What is required:
The answer should hold only the lines from the one that contains "Instruction: Click the" through the last line of the material, repeated exactly, without pictures.

Data listing:
+ + + + +

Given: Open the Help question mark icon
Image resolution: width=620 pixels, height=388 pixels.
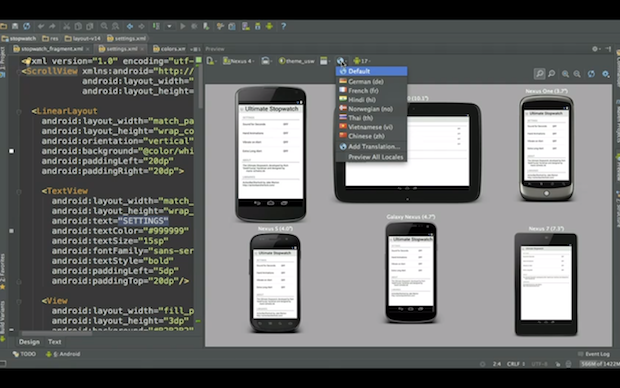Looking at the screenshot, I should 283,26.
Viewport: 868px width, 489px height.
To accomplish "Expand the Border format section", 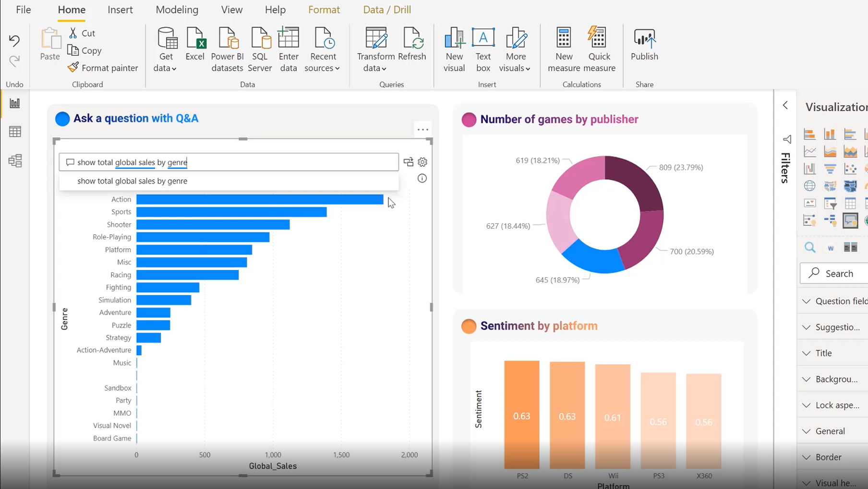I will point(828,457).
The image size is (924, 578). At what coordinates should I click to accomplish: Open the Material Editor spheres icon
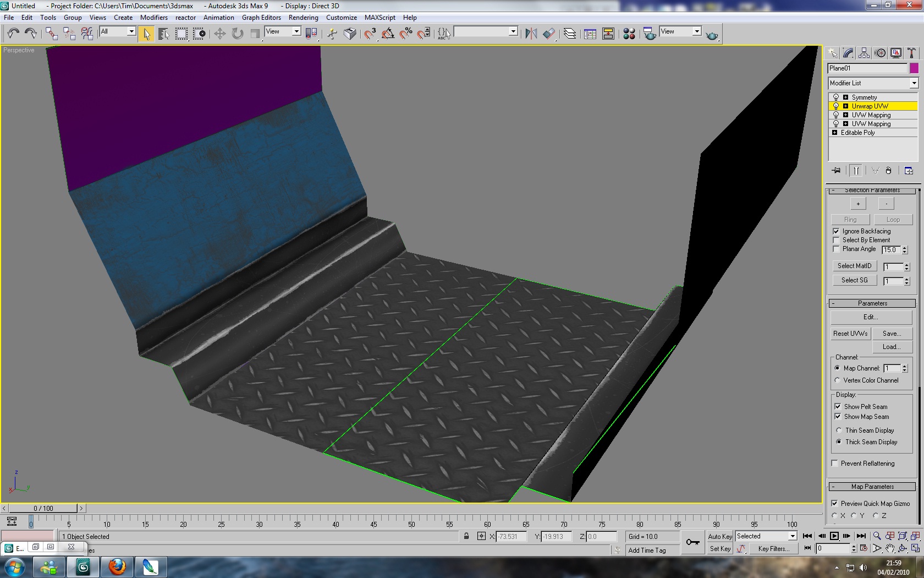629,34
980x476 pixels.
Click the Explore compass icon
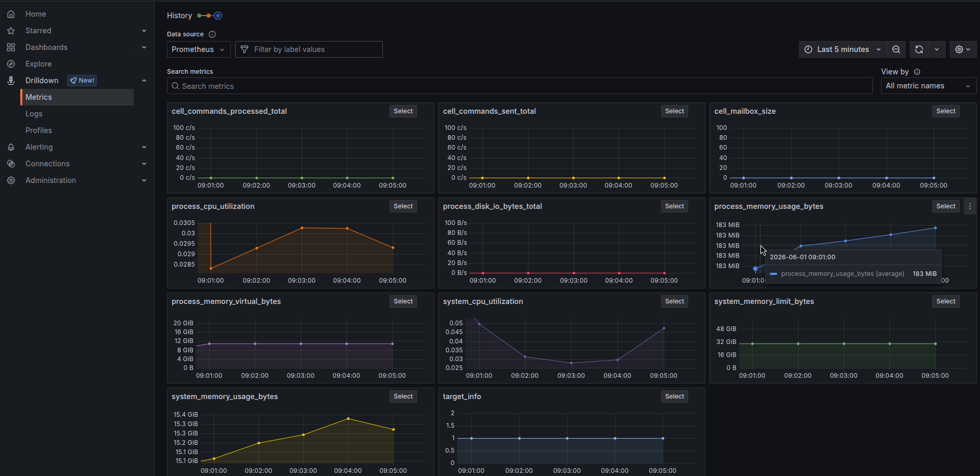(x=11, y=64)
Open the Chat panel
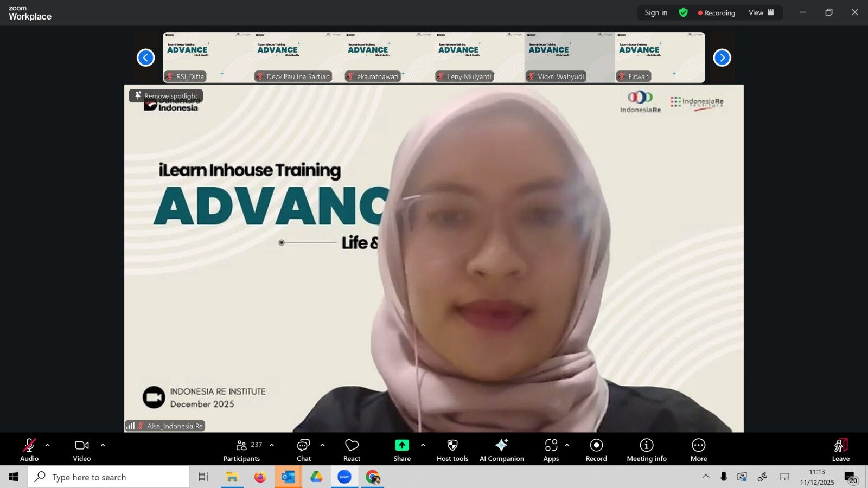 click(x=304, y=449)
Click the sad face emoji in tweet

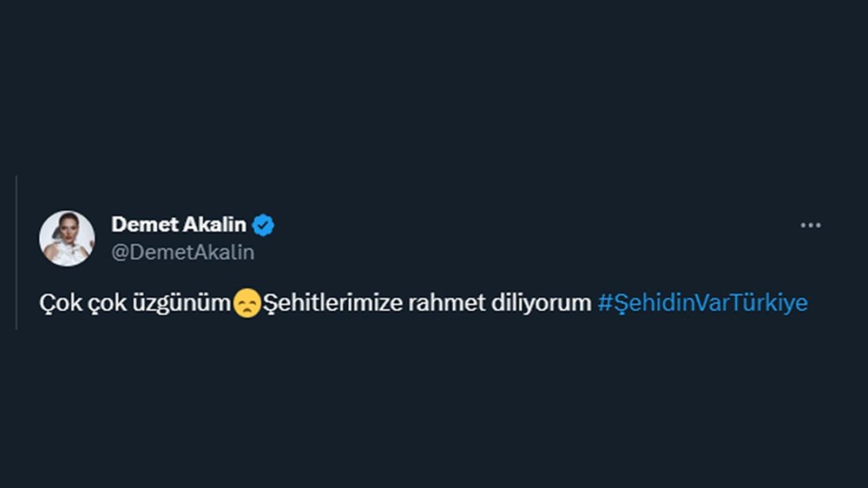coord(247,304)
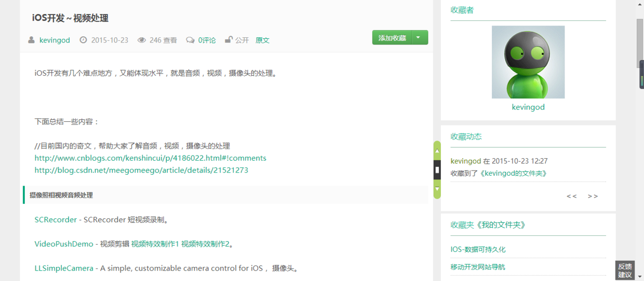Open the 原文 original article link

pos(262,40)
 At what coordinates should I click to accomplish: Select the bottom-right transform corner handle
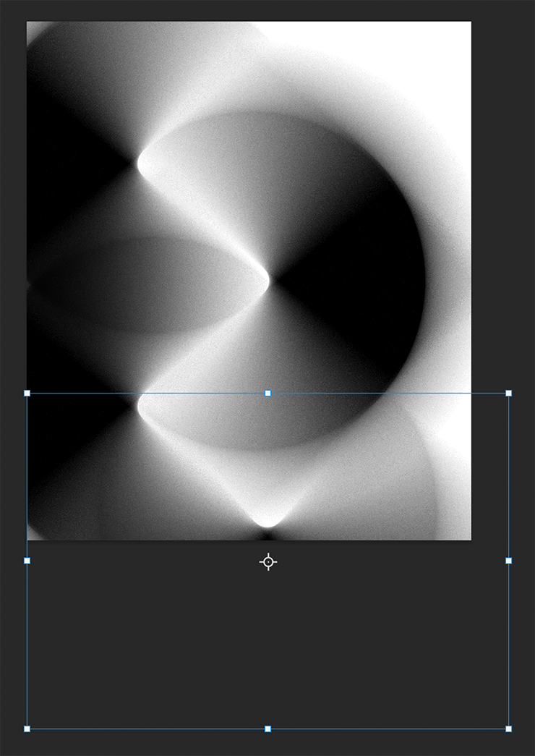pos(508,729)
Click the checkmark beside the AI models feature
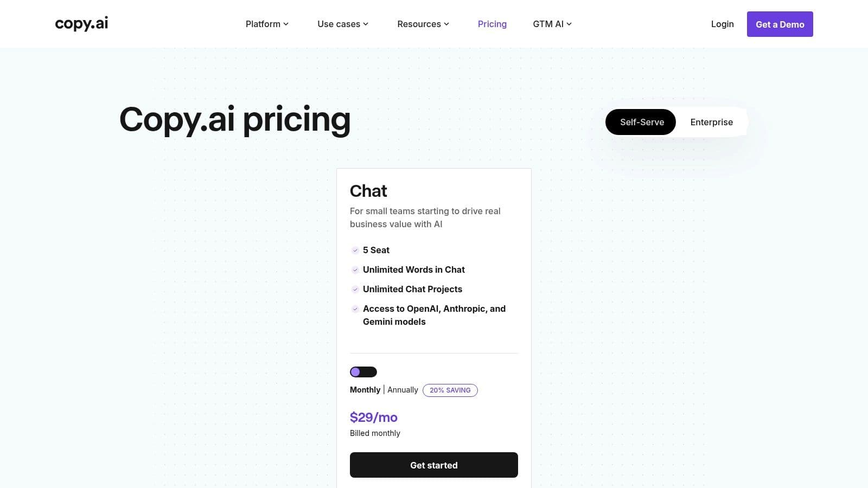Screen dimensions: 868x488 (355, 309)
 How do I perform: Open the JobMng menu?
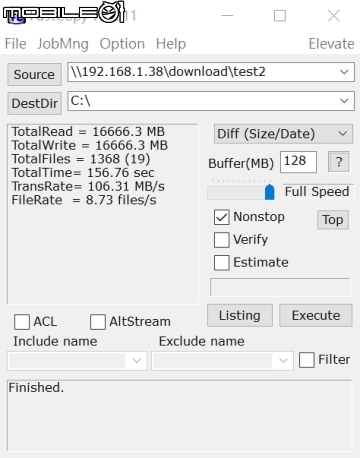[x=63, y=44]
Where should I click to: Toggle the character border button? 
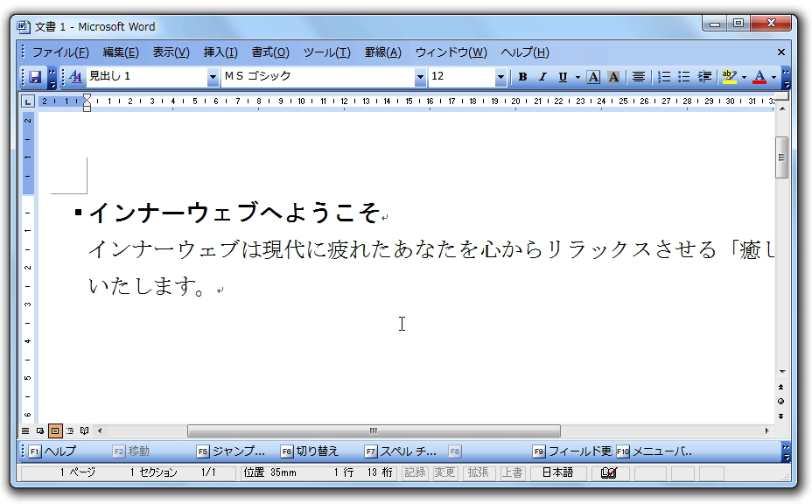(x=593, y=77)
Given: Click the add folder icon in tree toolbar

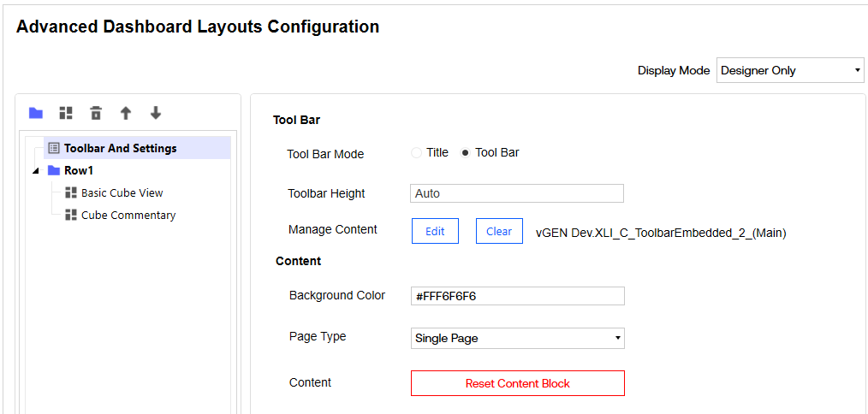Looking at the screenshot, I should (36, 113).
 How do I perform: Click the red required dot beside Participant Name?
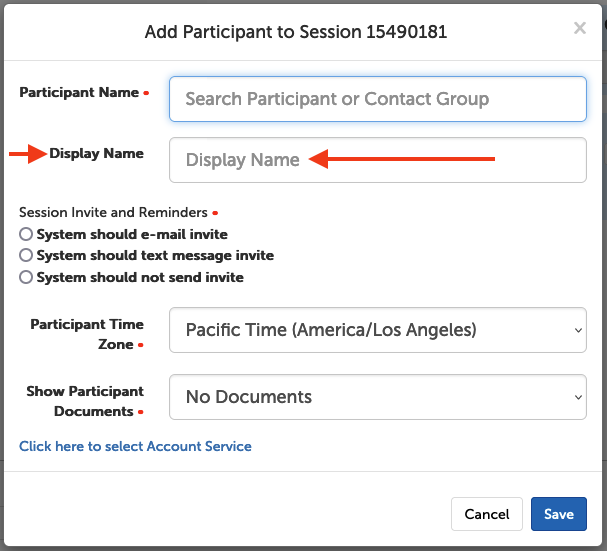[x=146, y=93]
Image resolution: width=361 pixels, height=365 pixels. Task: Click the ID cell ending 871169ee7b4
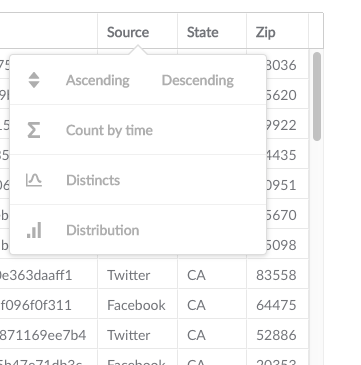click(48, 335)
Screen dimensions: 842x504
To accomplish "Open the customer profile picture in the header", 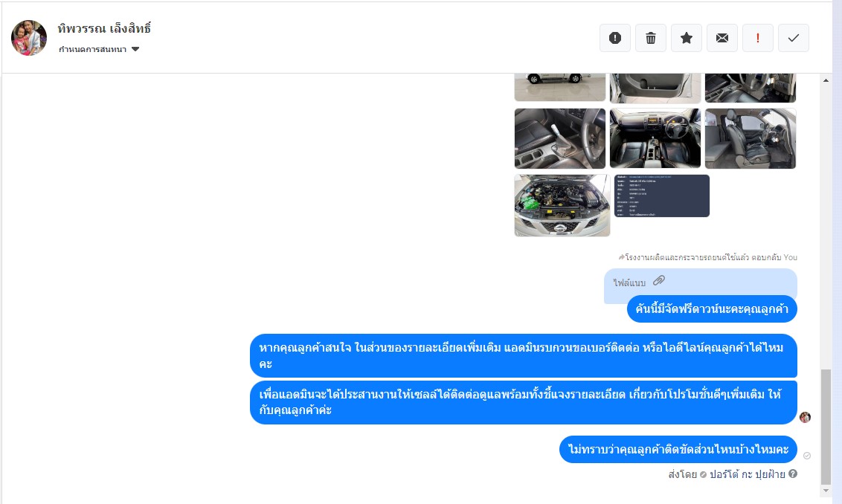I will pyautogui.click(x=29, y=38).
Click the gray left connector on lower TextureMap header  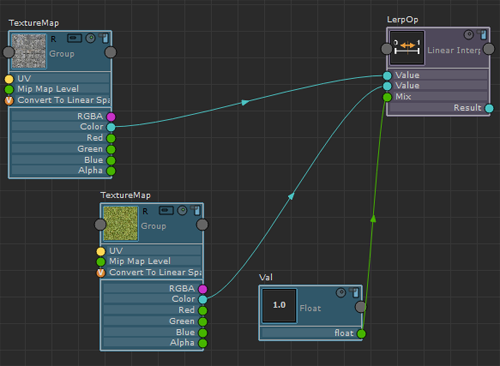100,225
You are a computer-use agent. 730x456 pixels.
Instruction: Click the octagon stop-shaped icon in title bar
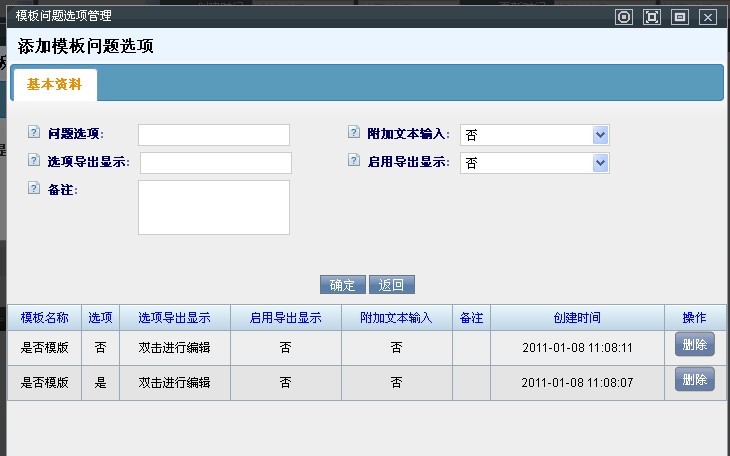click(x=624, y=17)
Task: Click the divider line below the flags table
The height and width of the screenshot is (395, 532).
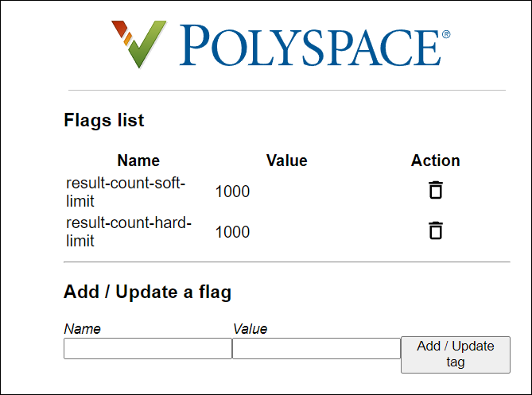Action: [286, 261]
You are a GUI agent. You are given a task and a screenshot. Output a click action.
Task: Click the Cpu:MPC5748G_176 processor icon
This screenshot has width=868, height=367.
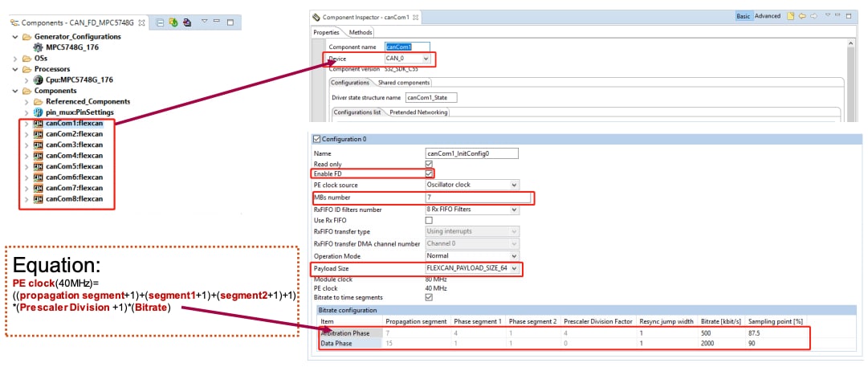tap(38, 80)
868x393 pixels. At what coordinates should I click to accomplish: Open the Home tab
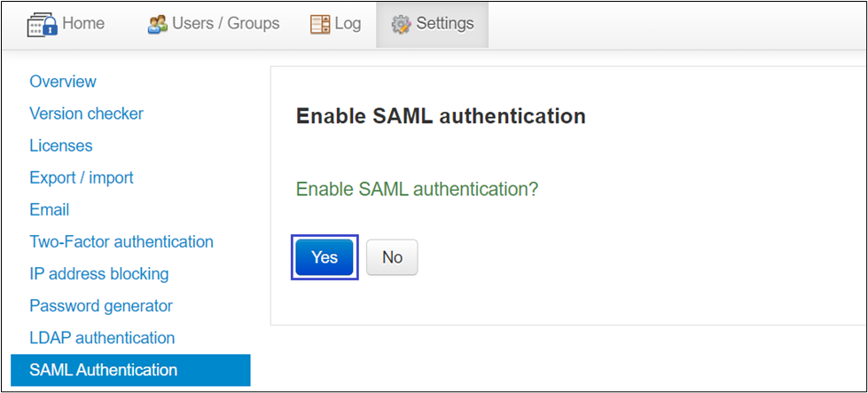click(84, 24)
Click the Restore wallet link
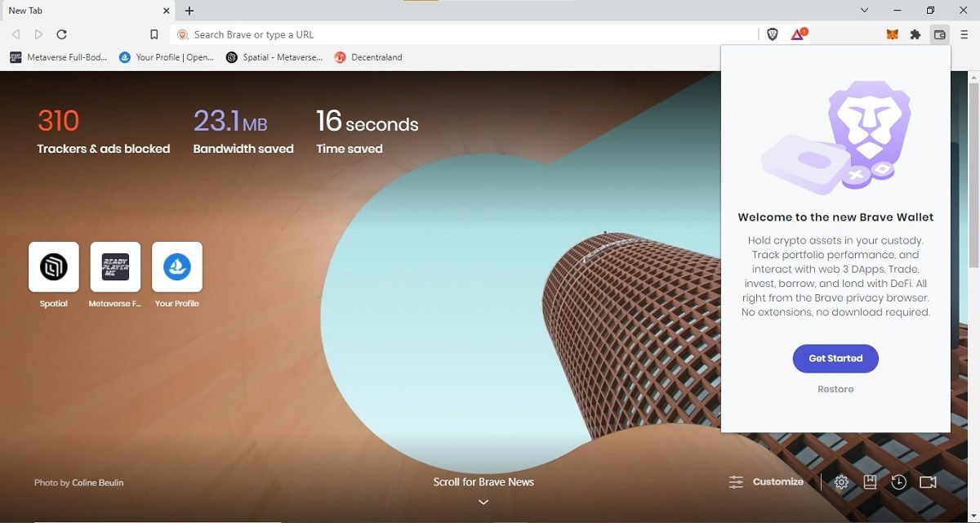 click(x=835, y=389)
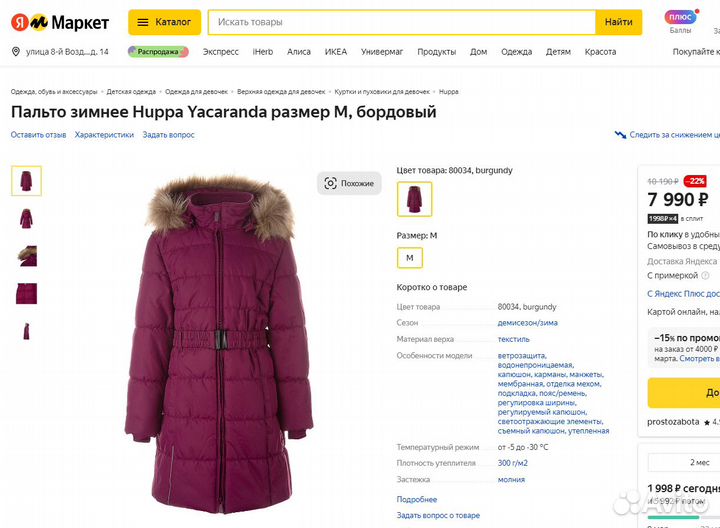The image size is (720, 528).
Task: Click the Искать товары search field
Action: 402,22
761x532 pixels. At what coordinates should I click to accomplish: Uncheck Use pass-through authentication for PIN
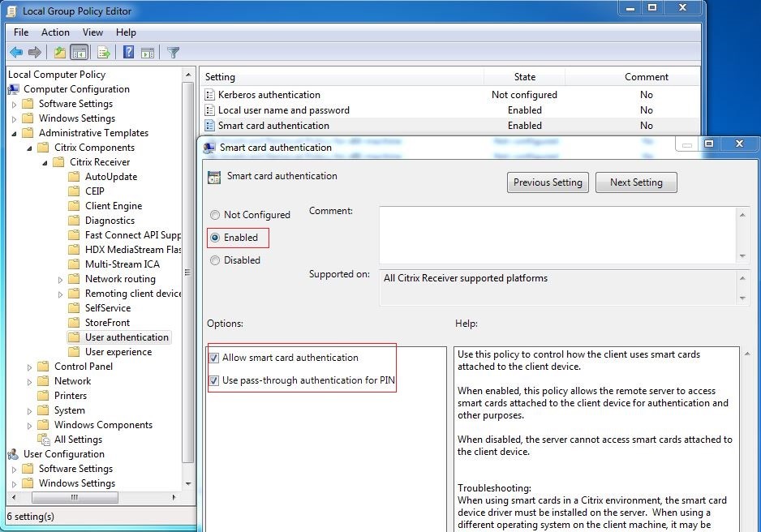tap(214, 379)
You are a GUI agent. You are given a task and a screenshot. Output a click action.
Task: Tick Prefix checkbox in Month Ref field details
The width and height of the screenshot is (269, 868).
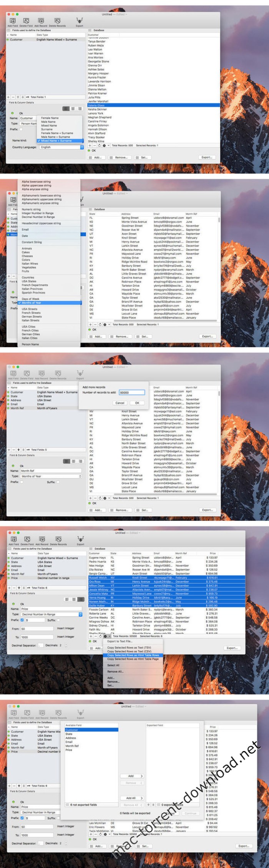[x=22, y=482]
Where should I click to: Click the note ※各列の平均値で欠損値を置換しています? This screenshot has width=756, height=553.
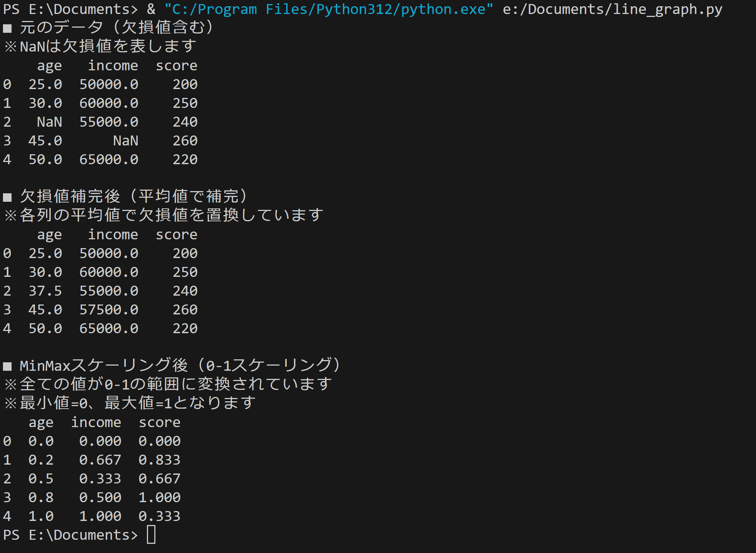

+ + + + +

Reply to the exercise:
Instruction: Click the octagon stop-shaped icon in title bar
click(x=624, y=17)
Task: Click the divider line below the flags table
The height and width of the screenshot is (395, 532).
Action: [286, 261]
You are a GUI agent. You are given a task and a screenshot. Output a click action.
Task: Click the Cpu:MPC5748G_176 processor icon
This screenshot has width=868, height=367.
tap(38, 80)
868x393 pixels. At what coordinates should I click to accomplish: Open the Home tab
click(84, 24)
Click the Restore wallet link
 click(x=835, y=389)
The image size is (720, 528).
Task: Click the Искать товары search field
Action: 402,22
761x532 pixels. At what coordinates should I click to accomplish: Uncheck Use pass-through authentication for PIN
tap(214, 379)
You are a GUI agent. You are given a task and a screenshot. Output a click action.
Task: Tick Prefix checkbox in Month Ref field details
The width and height of the screenshot is (269, 868).
[x=22, y=482]
Where should I click to: Click the note ※各列の平均値で欠損値を置換しています? This screenshot has width=756, height=553.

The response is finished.